Commandline Tools

ICU-Tokenzier provides it’s full set of functionalities through the commandline. The commandline tools can be accessed by calling the module as a script.

python -m icu_tokenizer

Sentence Splitting

Split lines containing multiple sentences.

usage: python3 -m mt_experiments split [-h] [-l LANG] [-i INPUTS [INPUTS ...]]
                                       [-o OUTPUT] [-j NUM_WORKERS]
                                       [--show-pbar] [--verbose]

Named Arguments

-l, --lang

Language identifier

Default: “en”

-i, --inputs

Input files. Defaults to stdin.

Default: [<_io.TextIOWrapper name=’<stdin>’ mode=’r’ encoding=’UTF-8’>]

-o, --output

Output file. Defaults to stdout.

Default: <_io.TextIOWrapper name=’<stdout>’ mode=’w’ encoding=’UTF-8’>

-j, --num-workers

Number of processes to use

Default: 0

--show-pbar

Show progressbar

Default: False

--verbose

Print splits to stderr

Default: False

Normalize

Normalize text using unicode properties.

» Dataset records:
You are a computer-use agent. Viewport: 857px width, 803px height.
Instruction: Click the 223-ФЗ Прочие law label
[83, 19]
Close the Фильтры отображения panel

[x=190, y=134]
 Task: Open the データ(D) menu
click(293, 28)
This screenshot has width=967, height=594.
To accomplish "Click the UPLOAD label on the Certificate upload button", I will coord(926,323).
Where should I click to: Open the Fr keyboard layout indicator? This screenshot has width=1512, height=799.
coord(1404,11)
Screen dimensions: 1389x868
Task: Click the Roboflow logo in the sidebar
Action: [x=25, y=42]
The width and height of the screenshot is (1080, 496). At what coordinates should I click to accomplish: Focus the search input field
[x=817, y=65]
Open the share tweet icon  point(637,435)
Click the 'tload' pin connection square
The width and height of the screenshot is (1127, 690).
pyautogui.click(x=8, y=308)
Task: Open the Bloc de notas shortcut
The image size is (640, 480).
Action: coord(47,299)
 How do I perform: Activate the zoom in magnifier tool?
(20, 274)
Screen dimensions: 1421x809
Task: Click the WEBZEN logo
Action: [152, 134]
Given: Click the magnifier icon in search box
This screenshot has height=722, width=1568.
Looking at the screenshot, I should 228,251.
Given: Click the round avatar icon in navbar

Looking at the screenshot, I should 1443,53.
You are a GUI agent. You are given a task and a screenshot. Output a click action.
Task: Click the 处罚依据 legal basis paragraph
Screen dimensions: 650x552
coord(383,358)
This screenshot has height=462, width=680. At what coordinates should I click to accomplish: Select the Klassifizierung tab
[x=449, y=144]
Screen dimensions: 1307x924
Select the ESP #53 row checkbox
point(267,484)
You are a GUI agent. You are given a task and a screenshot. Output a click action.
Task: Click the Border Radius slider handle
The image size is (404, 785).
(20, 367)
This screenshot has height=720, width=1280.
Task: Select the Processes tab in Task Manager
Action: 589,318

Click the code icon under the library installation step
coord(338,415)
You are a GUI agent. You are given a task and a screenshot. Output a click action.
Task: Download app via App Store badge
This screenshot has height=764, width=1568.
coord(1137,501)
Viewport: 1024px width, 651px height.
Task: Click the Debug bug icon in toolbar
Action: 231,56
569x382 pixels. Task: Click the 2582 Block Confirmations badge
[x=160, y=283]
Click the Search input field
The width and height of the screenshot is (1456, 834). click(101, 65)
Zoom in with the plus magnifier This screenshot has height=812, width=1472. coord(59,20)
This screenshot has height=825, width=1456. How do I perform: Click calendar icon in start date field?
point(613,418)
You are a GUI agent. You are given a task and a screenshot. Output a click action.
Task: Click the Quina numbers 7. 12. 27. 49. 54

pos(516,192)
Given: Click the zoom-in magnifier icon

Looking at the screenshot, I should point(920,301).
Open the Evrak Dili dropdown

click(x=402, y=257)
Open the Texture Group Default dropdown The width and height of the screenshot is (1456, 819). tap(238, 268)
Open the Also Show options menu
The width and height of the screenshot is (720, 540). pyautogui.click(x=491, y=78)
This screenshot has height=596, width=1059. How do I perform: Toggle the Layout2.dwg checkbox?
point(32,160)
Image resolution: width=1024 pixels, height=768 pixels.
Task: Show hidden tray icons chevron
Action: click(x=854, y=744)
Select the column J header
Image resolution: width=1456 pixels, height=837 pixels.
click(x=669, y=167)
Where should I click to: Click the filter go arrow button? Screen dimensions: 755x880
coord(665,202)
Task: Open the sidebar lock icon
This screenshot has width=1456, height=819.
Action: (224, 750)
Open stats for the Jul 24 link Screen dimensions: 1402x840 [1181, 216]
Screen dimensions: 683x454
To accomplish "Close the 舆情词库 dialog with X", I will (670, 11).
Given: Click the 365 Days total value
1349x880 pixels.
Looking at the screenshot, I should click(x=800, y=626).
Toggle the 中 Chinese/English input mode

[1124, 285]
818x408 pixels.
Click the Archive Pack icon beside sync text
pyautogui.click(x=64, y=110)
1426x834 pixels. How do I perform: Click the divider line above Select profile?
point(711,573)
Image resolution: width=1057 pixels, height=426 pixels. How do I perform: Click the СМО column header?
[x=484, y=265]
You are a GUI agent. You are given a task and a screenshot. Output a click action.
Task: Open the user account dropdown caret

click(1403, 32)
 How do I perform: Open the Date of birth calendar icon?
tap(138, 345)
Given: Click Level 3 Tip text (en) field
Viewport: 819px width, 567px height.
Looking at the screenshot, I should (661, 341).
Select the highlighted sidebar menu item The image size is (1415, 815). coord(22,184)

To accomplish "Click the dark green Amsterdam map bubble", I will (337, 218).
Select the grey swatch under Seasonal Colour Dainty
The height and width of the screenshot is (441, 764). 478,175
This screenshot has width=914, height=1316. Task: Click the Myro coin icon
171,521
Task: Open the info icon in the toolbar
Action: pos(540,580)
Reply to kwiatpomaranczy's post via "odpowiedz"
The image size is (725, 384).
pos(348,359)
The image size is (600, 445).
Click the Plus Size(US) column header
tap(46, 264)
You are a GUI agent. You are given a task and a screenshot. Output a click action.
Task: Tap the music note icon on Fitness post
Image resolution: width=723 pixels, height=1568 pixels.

» TASK DETAILS: Please state what the --verbose option does according to the command-line tools documentation.

» REPLY TO THE EXERCISE: It prints splits to stderr.